West Virginia School Restraint and Seclusion: Rights Under Policy 4373
If your child has been physically restrained at school, or placed in a seclusion room, you need to understand exactly what West Virginia law allows — and what it prohibits. Physical interventions in school are heavily regulated under West Virginia Board of Education Policy 4373 (Expected Behavior in Safe and Supportive Schools), and violations of those regulations are serious, documentable FAPE failures.
Students with disabilities are disproportionately subjected to restraint and seclusion in schools nationwide. In West Virginia, where the special education teacher shortage has left many districts relying on inadequately trained staff, the risk of improper physical intervention is particularly acute.
What Policy 4373 Defines as Restraint
West Virginia Policy 4373 defines restraint as the use of physical force to significantly restrict the free movement of all or a portion of a student's body.
Restraint is permitted only under a narrow condition: to prevent a student from causing imminent physical harm to themselves, any other person, or property. That is the only legally permissible justification. Restraint cannot be used as punishment, as a behavioral consequence, or for the convenience of staff.

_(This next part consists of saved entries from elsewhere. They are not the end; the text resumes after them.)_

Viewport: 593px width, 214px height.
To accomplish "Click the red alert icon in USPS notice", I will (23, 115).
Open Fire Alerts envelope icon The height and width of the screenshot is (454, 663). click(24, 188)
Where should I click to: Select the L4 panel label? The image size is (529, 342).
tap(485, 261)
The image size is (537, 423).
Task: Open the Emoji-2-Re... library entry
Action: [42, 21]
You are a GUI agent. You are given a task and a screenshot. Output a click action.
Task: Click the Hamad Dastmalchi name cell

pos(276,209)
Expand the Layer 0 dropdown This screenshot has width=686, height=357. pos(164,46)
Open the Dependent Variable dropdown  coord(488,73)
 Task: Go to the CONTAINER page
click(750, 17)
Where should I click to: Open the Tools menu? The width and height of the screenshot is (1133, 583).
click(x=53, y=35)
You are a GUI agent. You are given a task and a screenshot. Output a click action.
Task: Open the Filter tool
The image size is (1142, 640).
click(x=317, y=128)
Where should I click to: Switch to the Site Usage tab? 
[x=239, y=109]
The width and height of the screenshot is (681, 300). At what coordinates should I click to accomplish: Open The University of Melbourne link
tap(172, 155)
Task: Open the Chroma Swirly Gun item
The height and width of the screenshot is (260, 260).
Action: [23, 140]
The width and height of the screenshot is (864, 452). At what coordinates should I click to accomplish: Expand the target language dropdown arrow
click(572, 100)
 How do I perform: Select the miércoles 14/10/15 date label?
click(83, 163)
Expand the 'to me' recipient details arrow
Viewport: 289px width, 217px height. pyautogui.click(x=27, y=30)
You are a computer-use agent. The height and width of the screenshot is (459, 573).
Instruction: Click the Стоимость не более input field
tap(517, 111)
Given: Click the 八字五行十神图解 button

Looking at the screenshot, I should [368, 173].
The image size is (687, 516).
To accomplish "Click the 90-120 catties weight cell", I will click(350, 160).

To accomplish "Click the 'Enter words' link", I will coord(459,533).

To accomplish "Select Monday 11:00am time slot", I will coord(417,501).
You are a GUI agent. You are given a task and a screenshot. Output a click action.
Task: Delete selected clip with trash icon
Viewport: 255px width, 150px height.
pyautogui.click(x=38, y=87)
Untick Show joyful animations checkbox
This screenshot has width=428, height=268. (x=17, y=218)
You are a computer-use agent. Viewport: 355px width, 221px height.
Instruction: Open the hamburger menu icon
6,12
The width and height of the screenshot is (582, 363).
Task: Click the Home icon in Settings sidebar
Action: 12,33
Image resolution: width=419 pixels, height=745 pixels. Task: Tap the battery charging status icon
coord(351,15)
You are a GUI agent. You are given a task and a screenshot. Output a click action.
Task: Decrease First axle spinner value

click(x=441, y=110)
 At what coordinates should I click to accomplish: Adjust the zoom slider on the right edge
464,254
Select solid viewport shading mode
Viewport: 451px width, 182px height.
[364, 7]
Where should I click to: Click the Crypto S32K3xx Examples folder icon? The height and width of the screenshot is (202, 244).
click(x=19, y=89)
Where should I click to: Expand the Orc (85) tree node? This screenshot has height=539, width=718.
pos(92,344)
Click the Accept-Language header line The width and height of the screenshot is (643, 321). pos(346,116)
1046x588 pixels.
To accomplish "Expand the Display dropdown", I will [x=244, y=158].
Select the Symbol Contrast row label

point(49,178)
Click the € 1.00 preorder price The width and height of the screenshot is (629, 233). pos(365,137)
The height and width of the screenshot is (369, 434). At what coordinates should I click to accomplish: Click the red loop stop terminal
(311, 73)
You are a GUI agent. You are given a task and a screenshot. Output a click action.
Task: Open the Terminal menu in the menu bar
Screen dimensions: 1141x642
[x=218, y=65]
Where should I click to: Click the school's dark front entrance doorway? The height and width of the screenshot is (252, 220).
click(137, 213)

Policy 4373 is explicit that school personnel who may need to use restraint must undergo specific, mandated training according to state guidelines. This matters for advocacy: if an untrained substitute teacher restrained your child, that is a Policy 4373 violation regardless of the circumstances that prompted the restraint.
Seclusion: Separate Rules
Seclusion — placing a student alone in a room where they cannot leave voluntarily — is subject to similar restrictions. It is not an acceptable response to non-dangerous behavior, and it cannot be used punitively. Any time a student is placed in seclusion, specific documentation requirements apply.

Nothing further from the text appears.